In his art classes, one of the first things Dunlop tells students is to stop identifying objects and instead see scenes as
collections of lines, shadows, shapes and contours. Almost instantly, students sketches look more realistic and three-
dimensional.
Artists have long known there are two ways of seeing the world, says University of Oslo psychology professor Stine
Vogt, PhD. Without learning to turn off the part of the brain that identifies objects, people can only draw icons of
objects, rather than the objects themselves. When faced with a hat, for instance, most people sketch an archetypal side
view of a hat, rather than the curves, colors and shadows that hit our retina.
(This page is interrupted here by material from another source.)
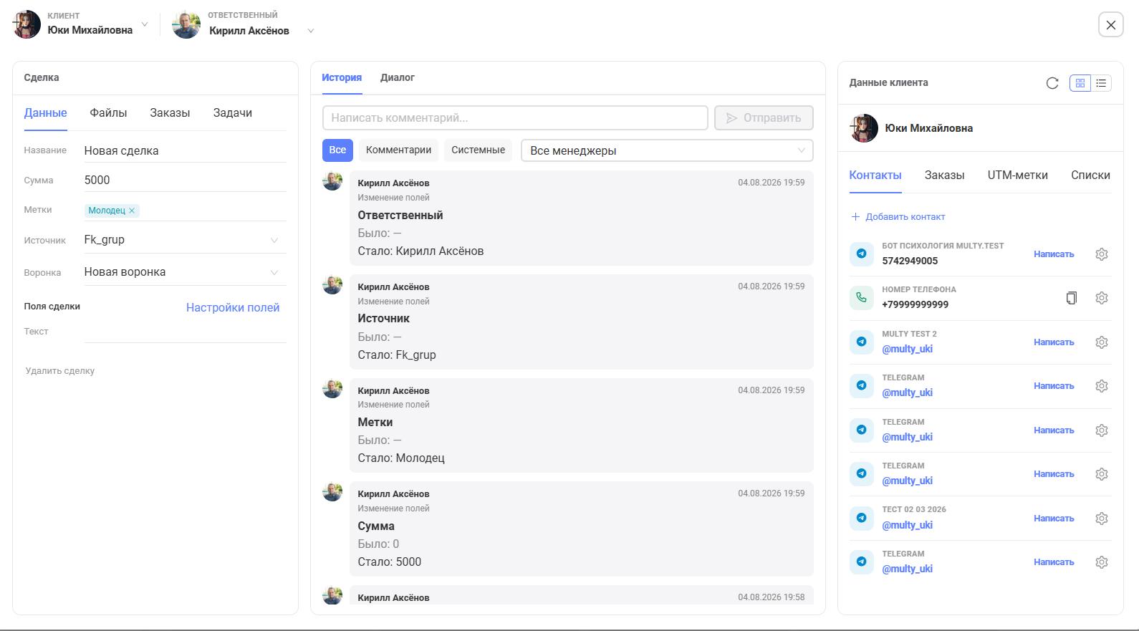Filter history to Комментарии only
Viewport: 1139px width, 631px height.
click(398, 150)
In fact, artists’ special way of seeing translates into eye scan patterns that are markedly different from those of
nonartists, according to a study by Vogt in Perception (Vol. 36, No. 1). In her study, she asked nine psychology students
and nine art students to view a series of 16 pictures while a camera and computer monitored where their gazes fell.
She found that artists’ eyes tended to scan the whole picture, including apparently empty expanses of ocean or sky,
while the nonartists focused in on objects, especially people. Nonartists spent about 40 percent of the time looking at
objects, while artists focused on them 20 percent of the time.
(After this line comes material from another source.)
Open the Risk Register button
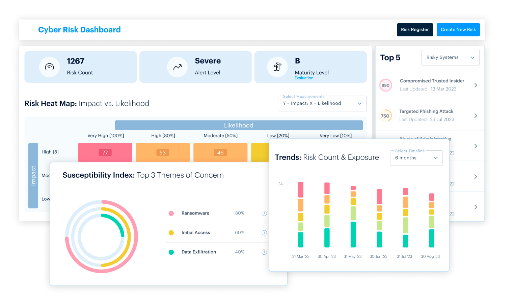Viewport: 515px width, 303px height. [415, 30]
This finding suggests that while nonartists were busy turning images into concepts, artists were taking note of colors
and contours, Vogt says.
While it takes years of training to learn to see the world like an artist, a common visual disability may give some people
a leg up, says Bevil Conway, PhD, a neuroscience professor at Wellesley. In a study published in the New England
Journal of Medicine in 2004, he and Harvard neurobiologist Margaret Stratford Livingstone, PhD, analyzed 36
Rembrandt self-portraits, and found that the artist depicted himself as wall-eyed, with one eye looking straight ahead
and the other wandering outward.
This condition, called strabismus, affects 10 percent of the population and results in stereoblindness — an inability to
use both eyes to construct an integrated view of the world. Stereoblind people can’t see “magic eye” images, in which
a chaotic background turns into a single three-dimensional image. They also have limited depth perception and must
rely on other clues, such as shadows and occlusion, to navigate the world.
Rembrandt’s stereoblindness, says Conway, may have given him an advantage in seeing the world like an artist. It’s no
accident that art teachers often tell their students to close one eye before sketching a scene, he says. The eye’s
imperfect optics, which form a slightly blurred image of any scene, also may be a factor, he adds.
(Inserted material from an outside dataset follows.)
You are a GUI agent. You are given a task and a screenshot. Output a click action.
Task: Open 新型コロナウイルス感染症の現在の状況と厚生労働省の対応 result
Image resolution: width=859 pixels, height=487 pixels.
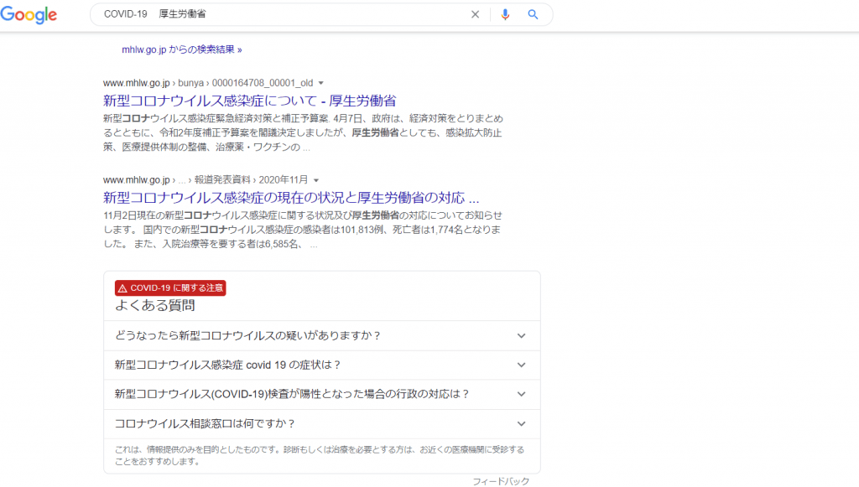[x=290, y=199]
“Rembrandt had a whole lifetime of honing the ability to render three-dimensional images in two-dimensional space,”
he says.
Stereoblindness may also give lesser-known artists an advantage, Conway says. A yet-unpublished study by Conway
and Livingstone finds that the art students are far more likely to have the visual disability than non-artists.
Vogt, a painter as well as a scientist, says that stereoblindness and concept-blindness help artists see the world as it
really is, as a mass of shapes, colors and forms. As a result, artists can paint pictures that jar regular people out of our
well-worn habits of seeing.
“As artists, our job is to get people to enjoy their vision, instead of just using it to get around,” she says.